Пионеров я видел сотни в Москве, на Украине, на Кавказе, на Волге. Прекрасное впечатление вызывают они. За пять месяцев только один раз дети напомнили мне старую Русь. Это было на улице села Морозовки, шел мальчик лет десяти, а другой, однолеток, сидел на крыльце, и вот между ними разыгрался очень знакомый, очень старый и почти аллегорический диалог:
— Миша, ты — куда?
— Я — никуда. А ты — куда?
— И я — никуда.
— Тогда — идем вместе.
И, как будто вспомнив, разыграв старый анекдот из детской книжки, молча, медленно пошли в поле.
Пионеры хорошо знают, куда им нужно идти.
Совершенно неоспоримо, что у нас, в Союзе Советов, за десять лет очень хорошо развилось сознание ответственности пред детьми, об этом лучше всего говорит факт понижения смертности детей до пятилетнего возраста, здоровье шести- двенадцатилетних и «отроков». Невозможно отрицать и тот факт, что, несмотря на жилищную тесноту в городах, — бытовые условия жизни детей значительно улучшены. С первых же дней рожденья о них начинают разумно заботиться. Ясли, детские сады, гимнастика, экскурсии — все это, разумеется, должно дать и дает отличные результаты. Иногда кажется, что дети развиты не в меру их возраста. Но это кажется лишь в те минуты, когда, вспоминая однообразие прошлого, забываешь о непрерывном потоке новых «впечатлений бытия».

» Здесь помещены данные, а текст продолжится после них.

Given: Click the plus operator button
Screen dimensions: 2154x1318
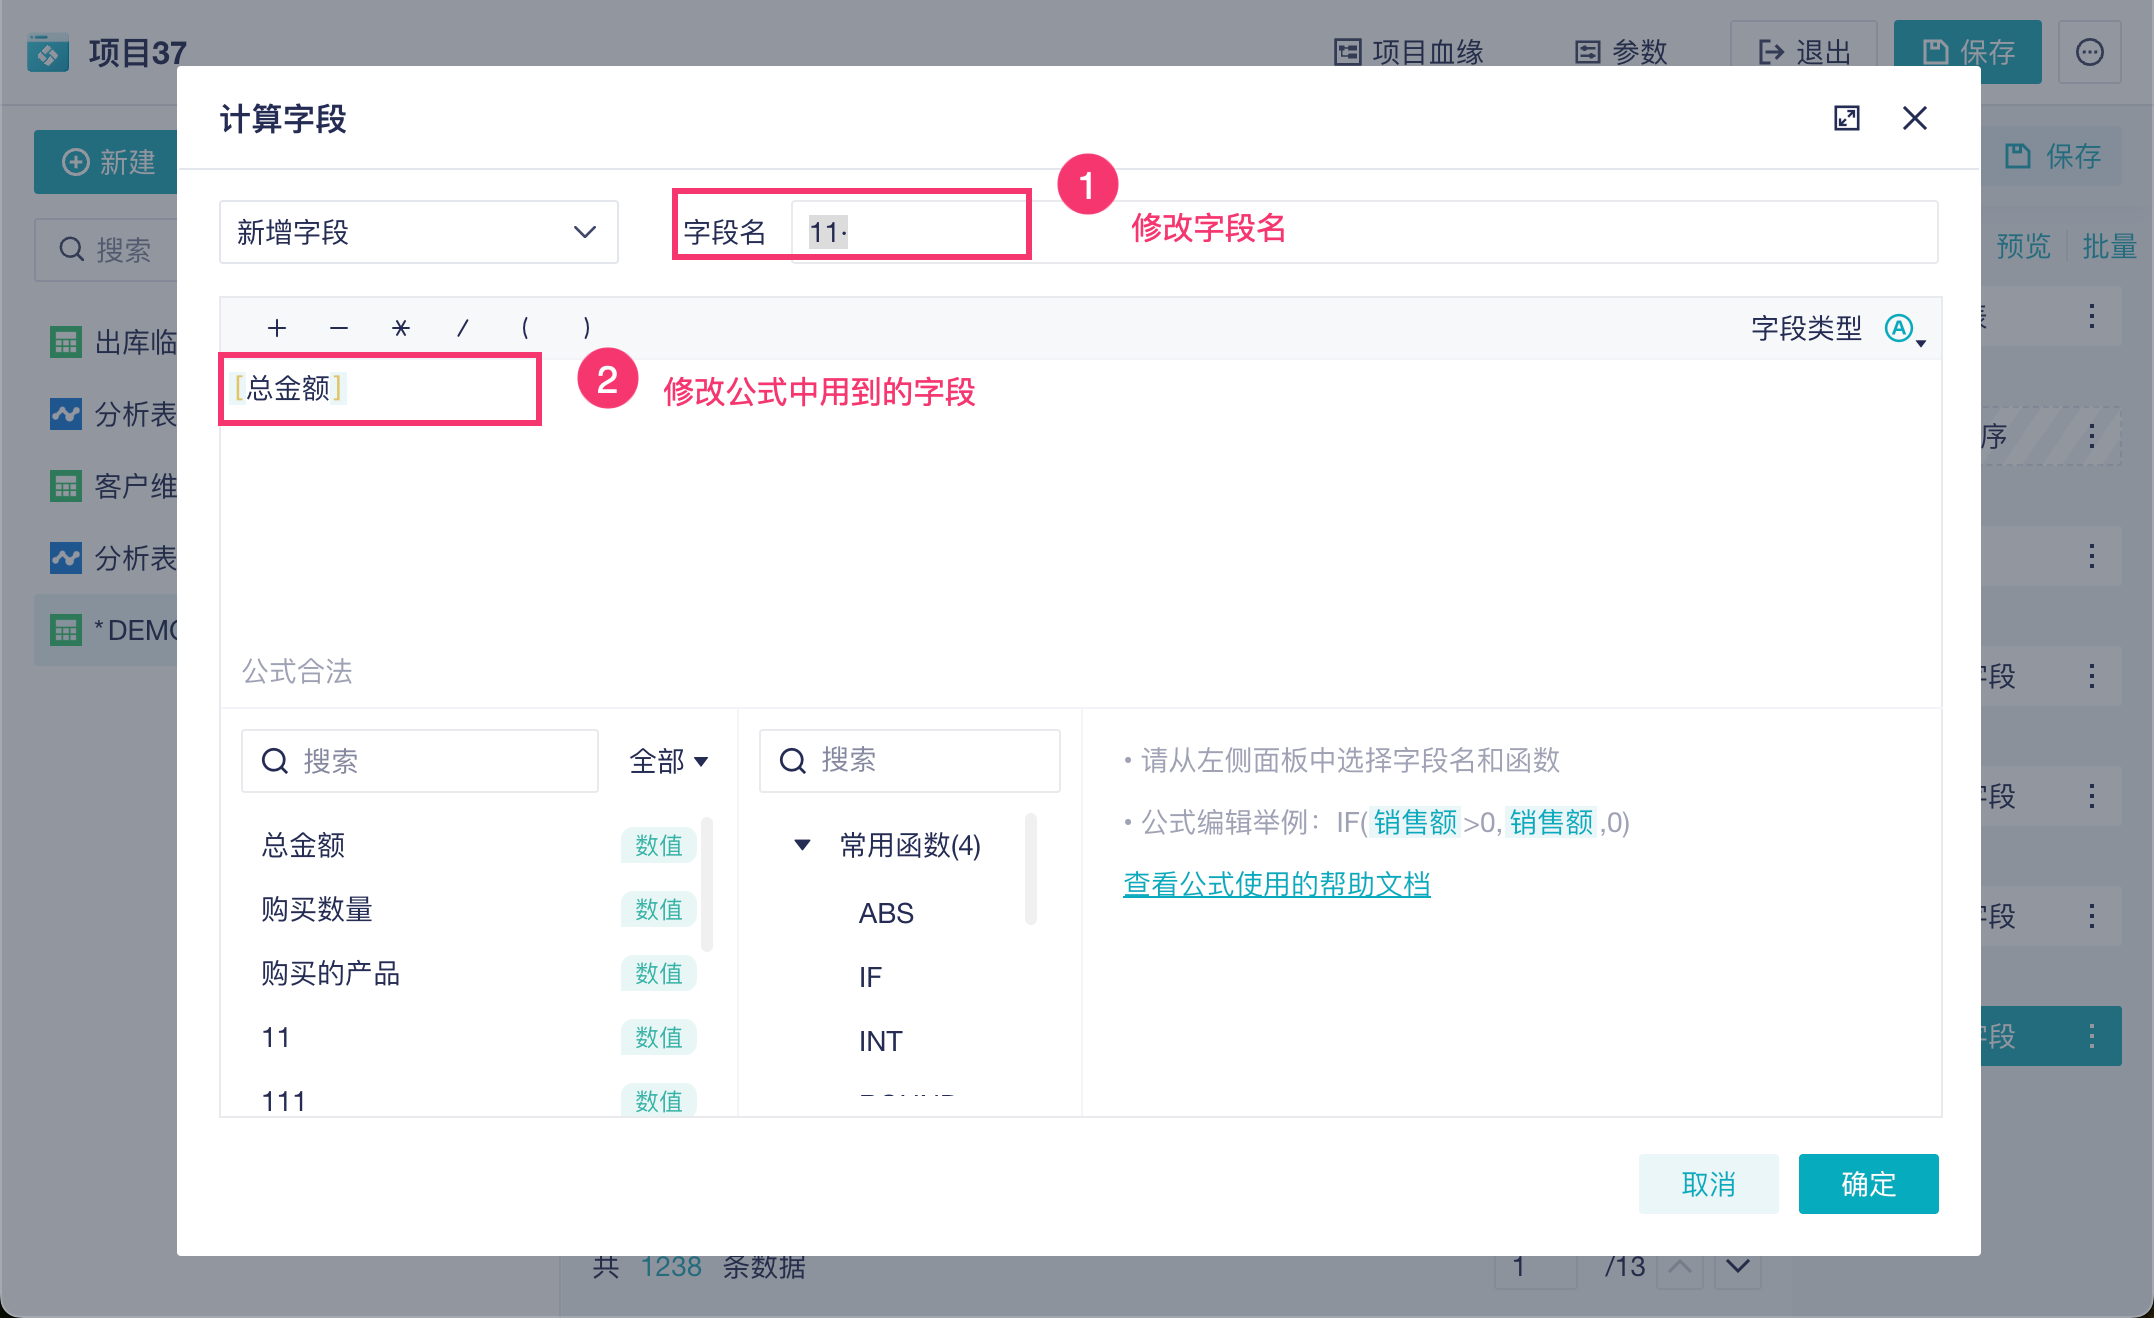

Организованное и правомочное участие в общественных праздниках действует на разум и воображение детей, разумеется, сильнее, чем действовало на «бывших детей» подневольное участие в церковных службах, крестных ходах и военных парадах «царских дней». Место чудес, о которых отцам и матерям — «бывшим детям» — рассказывали бабушки и дедушки, заняли действительные, доступные наблюдению чудеса, ребенок видит их и знает, что эти чудеса создает его отец. Это отцы устроили громкоговорители радио на площадях городов, в квартирах, в сельских клубах, в избах-читальнях. Отцы летают по воздуху на машинах, сделанных ими же, — дети знают это, они были на фабрике аэропланов, на автомобильном заводе, на силовой станции.
Все, что возбуждает мысль и воображение ребенка, делается не какими-то неведомыми силами, а вот этой тяжелой милой рукой, которая сейчас гладит голову своего октябренка или пионера. В школе ему, октябренку, понятно рассказывают о том, как просты все чудеса и как медленно, с каким трудом отцы научились делать их. Уже скучно слушать о «ковре-самолете», когда в небе гудит аэроплан, и «сапоги-скороходы» не могут удивить, так же как не удивит ни плавание «Наутилуса» под водой, ни «Путешествие на луну», — дети знают, видят, что вся фантастика сказок воплощена отцами в действительность и что отцы совершенно серьезно готовятся лететь на луну. Отец может рассказать о героических битвах Красной Армии более интересно, чем бабушка или дед о подвигах сказочных богатырей, и может рассказать о своих подвигах партизана, в которых чудесного не меньше, чем в любой страшной сказке. Действительность развертывается пред детьми не как сложнейшая путаница непонятных явлений, противоречивых фактов, а как наглядный процесс работы отцов, которые, разрушая отжившую действительность, создают новую, в которой дети будут жить еще более свободно и легко.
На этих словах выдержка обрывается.